This blog: YOLO v3 theory explained contains a detailed explanation on how YOLOv3 builds a prediction for detections.

Region priors

A set of box shapes representative of what appears in the training dataset. Obtained typically with KMeans, one must decide how many. For instance

Image("local/imgs/anchor_boxes.png", width=300)
../_images/U4.06 - Object Detection_31_0.png

Image fixed partition

  • each fixed size image cell is responsible for predicting objects whose center falls within that cell.

  • for instance the red dot below signals the tree center and thus the cell responsible for its prediction.

fig = plt.figure(figsize=(8,8))
ax = plt.subplot(111)
plt.imshow(img)
n = 9
for i in range(n):
    plt.axvline(img.shape[1]//n*i, color="black")
    plt.axhline(img.shape[0]//n*i, color="black")
    
k = boxes.iloc[0]
label = c.loc[k.LabelName].values[0]
ax.add_patch(Rectangle((k.XMin*w,k.YMin*h),(k.XMax-k.XMin)*w,(k.YMax-k.YMin)*h, 
                       linewidth=4,edgecolor='r',facecolor='none'))
plt.text(k.XMin*w, k.YMin*h-10, label, fontsize=12, color="red")
plt.scatter(k.XMin*w+(k.XMax-k.XMin)*w*.5,k.YMin*h+(k.YMax-k.YMin)*h*.5, color="red", s=100)
<matplotlib.collections.PathCollection at 0x7fa055077df0>
../_images/U4.06 - Object Detection_33_1.png

Predictions

for each cell and each anchor box the model will make a prediction that will contain:

  • \(t_x\), \(t_y\): the offset of the object center to the cell’s top left corner.

> [TASKS TO COMPLETE]
**A.** Summarize the object detection excerpt in two sentences.
**B.** Please transcribe the object detection excerpt, starting with "fig = plt.figure(figsize=(8,8))" and going on through "linewidth=4,edgecolor='r',facecolor='none'))".

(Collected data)

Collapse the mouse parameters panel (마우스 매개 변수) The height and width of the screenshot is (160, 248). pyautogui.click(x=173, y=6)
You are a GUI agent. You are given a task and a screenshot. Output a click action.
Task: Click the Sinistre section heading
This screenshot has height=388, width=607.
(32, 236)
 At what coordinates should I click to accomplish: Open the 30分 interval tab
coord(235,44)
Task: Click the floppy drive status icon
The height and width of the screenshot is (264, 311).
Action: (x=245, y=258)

> [OUTPUTS FOR THE TASKS]
**A.** Region priors are a set of box shapes representative of what appears in the training dataset, typically obtained with KMeans, with the number of shapes chosen in advance. The image is split into fixed cells, each responsible for predicting objects whose center falls within it, and for each cell and each anchor box the model makes a prediction that includes the offset of the object center to the cell's top left corner.

**B.**
fig = plt.figure(figsize=(8,8))
ax = plt.subplot(111)
plt.imshow(img)
n = 9
for i in range(n):
    plt.axvline(img.shape[1]//n*i, color="black")
    plt.axhline(img.shape[0]//n*i, color="black")
    
k = boxes.iloc[0]
label = c.loc[k.LabelName].values[0]
ax.add_patch(Rectangle((k.XMin*w,k.YMin*h),(k.XMax-k.XMin)*w,(k.YMax-k.YMin)*h, 
                       linewidth=4,edgecolor='r',facecolor='none'))